感覚障害の基礎知識を紹介。症状やメカニズム、種類、触覚・痛覚・温度覚の観察、対応のポイントなど、看護師が知っておきたい要点を解説します。

観察のポイント

感覚障害
●触覚の観察
●痛覚の観察
●温度覚の観察
↓気づきたいポイント
●お風呂で熱いお湯に気づかない
●寝ているとき、腕が身体の下になっていても気づかない
●車椅子に座っているとき、麻痺側の腕が手すりから落ちてるのに気づかない
●感覚はあるのに、「膜を張ったような違和感」を感じる

感覚障害の症状・徴候は?

 例えば脳卒中の患者で右肘より末梢の感覚障害がある場合、立位をとろうとして手すりをつかむことはできますが、感覚がないため他の動作に集中していると、つかんでいることを忘れ、バランスを崩してしまう場合があります。また、運動麻痺がなく動かすことは可能であっても、柵などを握った感覚がないため、力の加減がうまくいかないことがあります。

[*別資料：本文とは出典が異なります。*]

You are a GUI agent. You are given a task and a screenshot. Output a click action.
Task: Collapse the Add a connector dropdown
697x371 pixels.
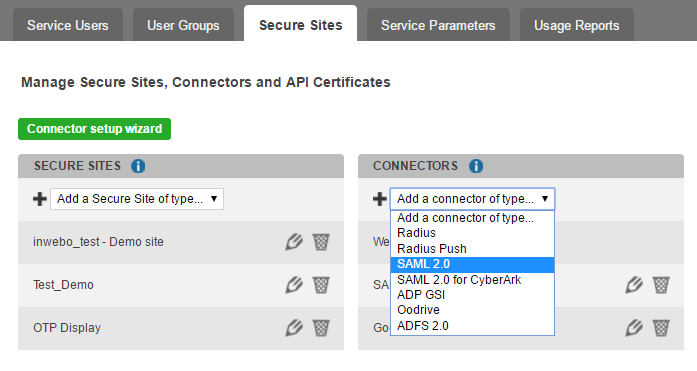pyautogui.click(x=473, y=199)
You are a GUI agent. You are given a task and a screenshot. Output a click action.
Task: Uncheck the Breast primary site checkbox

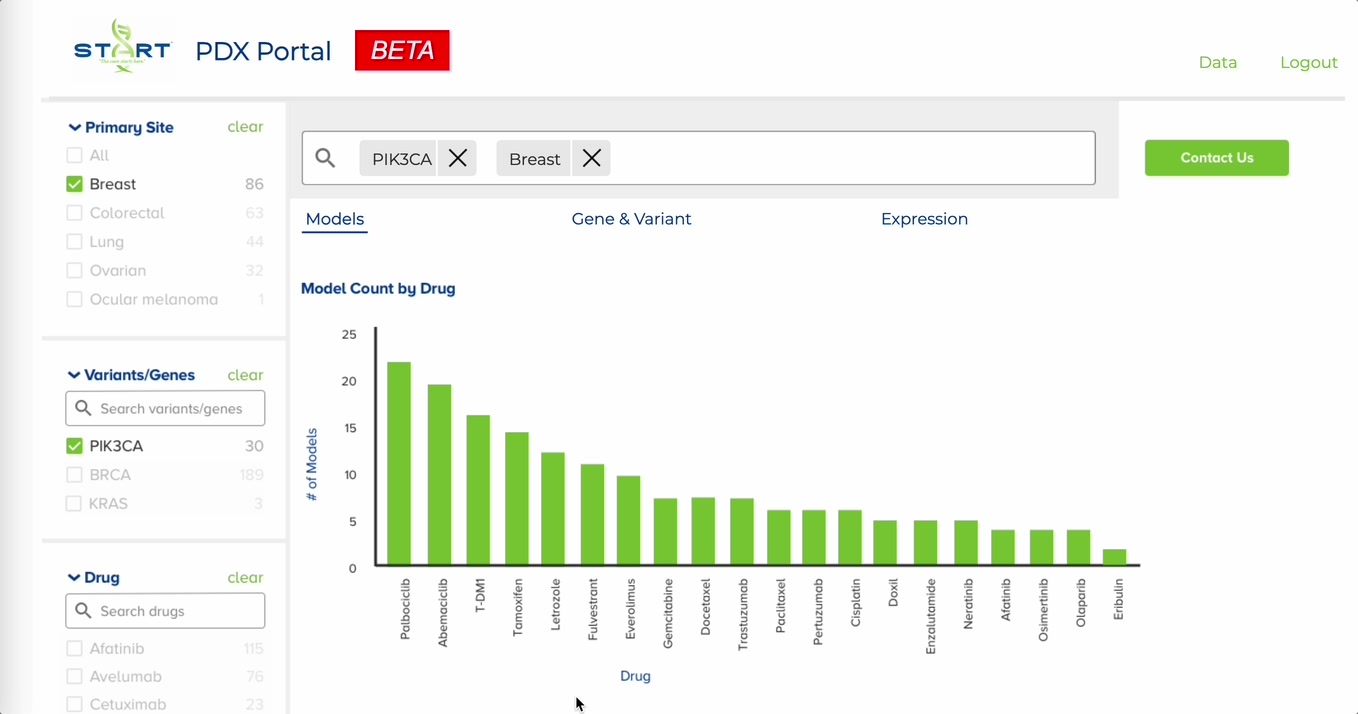tap(74, 184)
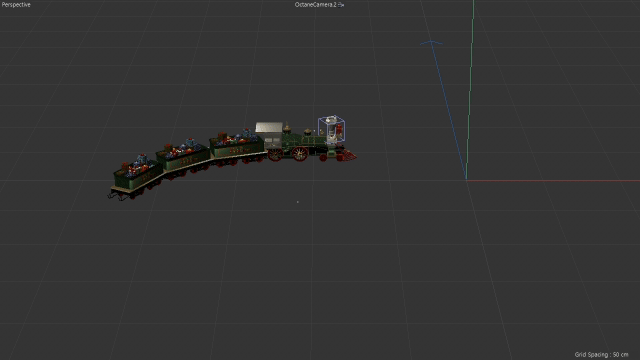Click the blue Z axis line

click(x=449, y=110)
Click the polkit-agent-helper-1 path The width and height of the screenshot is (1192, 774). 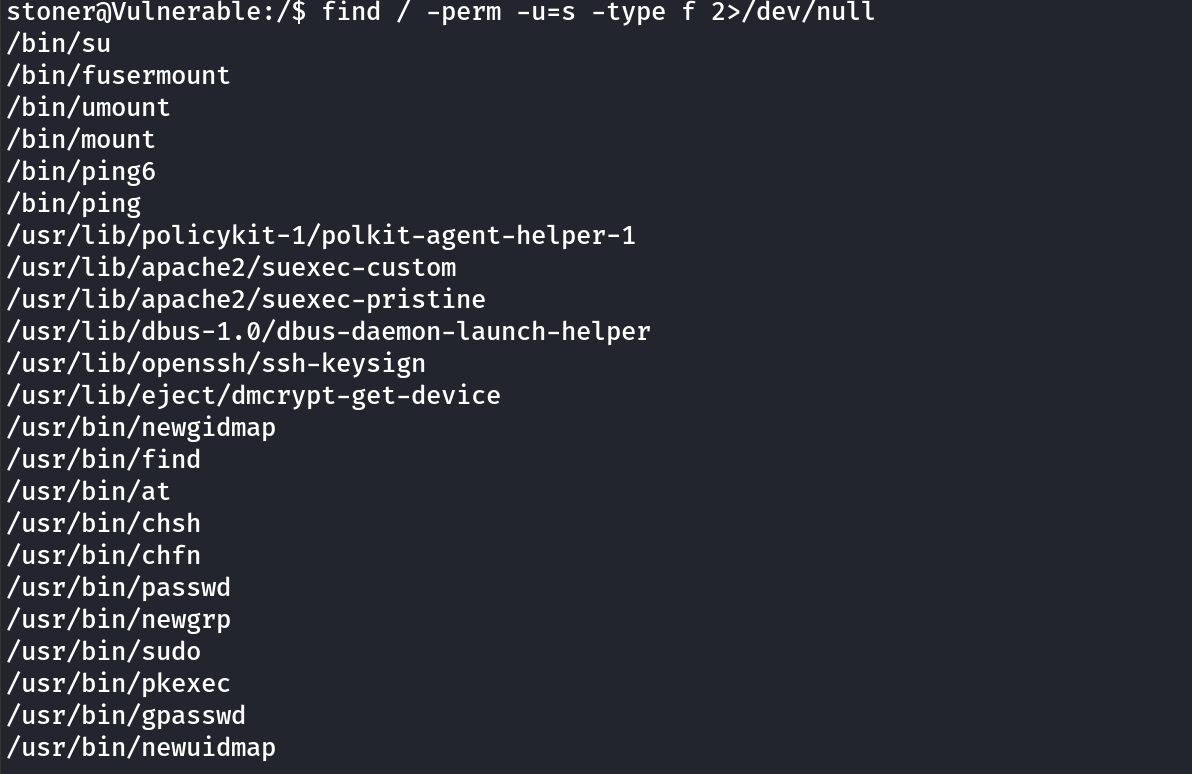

 感覚障害は、 脳の障害だけでなくさまざまな原因から起こります。また、高次脳機能障害による注意障害や身体失認など、間違いやすい症状もあります。
 患者の訴えや感覚障害の観察を行い、日常生活を安全に送れるように療養環境を整えていく必要があります。

感覚障害の事例

●排泄後に、急にうまく立てなくなった
●意識すればコップを持つことができるが、触っている感覚がない。意識がそれると急にコップを落としてしまう

事例が起こったのはなぜ?

■視床出血による“視床の障害”からくる感覚障害

視床出血による“視床の障害”からくる感覚障害のCT画像

①触覚:右上肢・右下肢の触覚障害
②痛覚:右上肢・右下肢の痛覚障害
③温度覚:右上肢・右下肢とも温度覚の障害
感覚を司る経路に何らかの障害があり、急激に症状が出ていることから、脳からくる障害が考えられた
●CT画像により左視床出血がわかり、視床障害により、病巣と対側(右側)に、上下肢の半身の感覚障害が起こったとわかった

感覚障害のメカニズムと鑑別ポイント

1)感覚障害のメカニズム

 第10回の記事で「感覚(温度覚・触覚)神経の伝達」について説明したように、感覚障害は、一次体性感覚野に知覚局在が存在します。また、運動系と同じように交叉するため、“左半身の感覚は右脳の視床を経由して”“右大脳の一次体性感覚野”へと感覚刺激が伝えられます。
 なかでも視床は感覚に関係する経路がすべて通るため、出血などにより視床に障害を受けると、反対側の半身のすべての知覚障害が起こります(表1)。

表1 感覚障害(麻痺)の種類

感覚神経の種類の表

2)感覚障害の分類

 感覚障害には、感覚を感じない感覚脱失や、鈍く感じる感覚鈍麻、逆に感覚が強く感じられたりしびれたりする感覚異常などもあります。

3)特殊な感覚障害

 特殊な感覚障害に、ワレンベルグ(Wallenberg)症候群があります。ワレンベルグ症候群は延髄の外側の障害によって起こります。
 障害された部分と同じ側の顔面の温痛覚障害と、反対側の半身の温痛覚障害が起こり、顔面と、首から下の半身で温痛覚の感覚障害の出る場所が左右逆になるという、感覚解離が起きます(図1)。

図1 ワレンベルグ症候群の症状

ワレンベルグ症候群の症状

 また、ワレンベルグ症候群における感覚障害以外の症状として、障害された部分と同じ側の小脳失調症状、縮瞳や眼瞼下垂などのホルネル症候群、めまいや味覚障害や嚥下障害などを起こすことがあります(図2)。